Selected extract:
──────

In 1919 Gösta von Porat was completing an advanced aeronautics course in France, part of which was a design study for an 80 hp (60 kW) single engine biplane. He returned to his native Sweden to lead the Swedish Army Telegraph Corps' Aviation Department, based near Linköping which had FVM as its workshop and passed on the rather incomplete set of diagrams and calculations to Henry Kjellson, an engineer there. Von Porat also made several 90 hp (67 kW) Le-Rhone-Thulin rotary engines, bought after the bankruptcy of the Thulin concern, available to Kjellson.

The result was the E.1, the factory name. The nickname Tummelisa, after the female partner of Tom Thumb, was widely used, though often shortened to Lisa. After the formation of the Swedish Air Force in 1926 the aircraft became officially known as the Ö 1. It is an all-wood single bay biplane, with equal span wings without stagger. The wings have simple parallel, faired interplane struts, assisted by flying wires and carry full-span ailerons only on the lower wing. There is a small trailing edge cut-out over the cockpit to improve the upward view. Its fuselage has a square section, with raised decking behind the cockpit. The Thulin A rotary engine has the usual incomplete cowling associated with this engine type, intended to restrict oil-spray. The Tummelisa has mainwheels on a fixed, single axle undercarriage, mounted via faired V-struts to the lower fuselage longerons, assisted by a tailskid and underwing wire loops. The broad chord tail surfaces have curved leading edges, with the tailplane mounted on top of the fuselage.

──────

The task: Resume the account of the Tummelisa biplane from the point where it ends, in the same style.

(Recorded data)
──────

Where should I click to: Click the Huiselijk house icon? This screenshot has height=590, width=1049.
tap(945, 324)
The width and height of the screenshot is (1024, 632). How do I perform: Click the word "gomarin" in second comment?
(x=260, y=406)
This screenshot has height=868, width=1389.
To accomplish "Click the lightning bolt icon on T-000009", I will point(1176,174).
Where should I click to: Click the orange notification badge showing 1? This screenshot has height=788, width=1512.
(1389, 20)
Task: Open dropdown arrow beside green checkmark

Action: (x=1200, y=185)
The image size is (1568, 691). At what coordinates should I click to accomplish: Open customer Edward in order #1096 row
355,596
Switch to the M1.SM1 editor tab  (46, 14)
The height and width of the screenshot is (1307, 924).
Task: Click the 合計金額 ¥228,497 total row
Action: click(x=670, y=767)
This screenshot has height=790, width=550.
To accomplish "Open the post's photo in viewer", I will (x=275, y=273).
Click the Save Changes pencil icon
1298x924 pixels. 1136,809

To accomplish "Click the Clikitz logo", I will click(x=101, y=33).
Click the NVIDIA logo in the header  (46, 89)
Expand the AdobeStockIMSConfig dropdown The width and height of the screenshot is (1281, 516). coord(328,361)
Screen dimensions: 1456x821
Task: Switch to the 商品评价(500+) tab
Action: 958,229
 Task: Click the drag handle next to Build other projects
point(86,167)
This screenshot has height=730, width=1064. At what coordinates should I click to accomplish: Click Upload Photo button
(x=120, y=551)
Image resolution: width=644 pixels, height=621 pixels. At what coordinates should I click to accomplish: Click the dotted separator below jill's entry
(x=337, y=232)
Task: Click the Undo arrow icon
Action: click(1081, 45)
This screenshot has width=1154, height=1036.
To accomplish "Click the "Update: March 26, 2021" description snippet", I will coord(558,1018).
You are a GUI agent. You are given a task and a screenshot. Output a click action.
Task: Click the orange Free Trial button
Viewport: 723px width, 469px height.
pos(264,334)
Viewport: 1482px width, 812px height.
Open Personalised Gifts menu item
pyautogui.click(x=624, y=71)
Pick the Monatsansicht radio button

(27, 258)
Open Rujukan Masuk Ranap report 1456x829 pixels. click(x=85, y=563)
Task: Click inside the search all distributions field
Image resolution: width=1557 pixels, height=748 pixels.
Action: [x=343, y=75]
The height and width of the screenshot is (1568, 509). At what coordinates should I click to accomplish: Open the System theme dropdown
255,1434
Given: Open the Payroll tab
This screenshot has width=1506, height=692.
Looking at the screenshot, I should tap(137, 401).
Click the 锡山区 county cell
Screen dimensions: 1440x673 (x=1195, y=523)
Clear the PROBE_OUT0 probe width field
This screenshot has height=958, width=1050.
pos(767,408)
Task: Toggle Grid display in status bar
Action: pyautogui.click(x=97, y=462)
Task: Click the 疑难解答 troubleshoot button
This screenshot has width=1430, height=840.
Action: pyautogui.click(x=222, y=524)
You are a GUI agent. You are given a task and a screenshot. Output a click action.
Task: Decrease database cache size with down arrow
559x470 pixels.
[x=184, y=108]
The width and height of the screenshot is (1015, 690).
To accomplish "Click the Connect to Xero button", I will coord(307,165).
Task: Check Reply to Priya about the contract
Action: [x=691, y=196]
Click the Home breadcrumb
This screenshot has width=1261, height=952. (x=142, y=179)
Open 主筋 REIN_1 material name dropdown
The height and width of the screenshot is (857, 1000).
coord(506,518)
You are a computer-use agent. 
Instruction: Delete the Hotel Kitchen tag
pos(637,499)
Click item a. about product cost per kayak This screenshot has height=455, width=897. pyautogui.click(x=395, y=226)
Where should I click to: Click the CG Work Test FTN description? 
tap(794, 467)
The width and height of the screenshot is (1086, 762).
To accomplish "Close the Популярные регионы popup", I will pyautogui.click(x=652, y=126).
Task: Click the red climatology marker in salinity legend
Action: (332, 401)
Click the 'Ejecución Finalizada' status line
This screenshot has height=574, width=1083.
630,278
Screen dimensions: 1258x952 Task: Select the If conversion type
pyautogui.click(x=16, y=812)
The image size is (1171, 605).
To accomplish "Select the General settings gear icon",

──────

Reply to the task:
The Tummelisa flew for the first time in June 1920, with von Porat at the controls. There were few problems.

== Operational history ==
28 Tummelisas were built as advanced trainers. Once the gyroscopic effects of the rotary engine were mastered, it was a "delightful aircraft to fly". They remained in service with the Swedish Air Force until 1935. No original Tummelisa flies regularly, though one, normally a museum exhibit, was flown in anniversary displays in 1951 and 1962.

A carefully constructed replica, built by Mikael Carlson in the 1980s and fitted with an original Thulin engine has flown in displays across Europe, in North America and Australasia.

On 7 September 2019 at the airshow Airpower in Zeltweg, Austria, a Swedish-painted Tummelisa overturned at a late phase of its landing on grass. The airplane was damaged but the pilot climbed out unhurt.

==Operators==
Sweden
- Swedish Air Force

==Aircraft on display==
- Tummelisa Fv-656, 3656 is displayed at Flygvapenmuseum in Malmen (Swedish Air Force Museum, Linköping).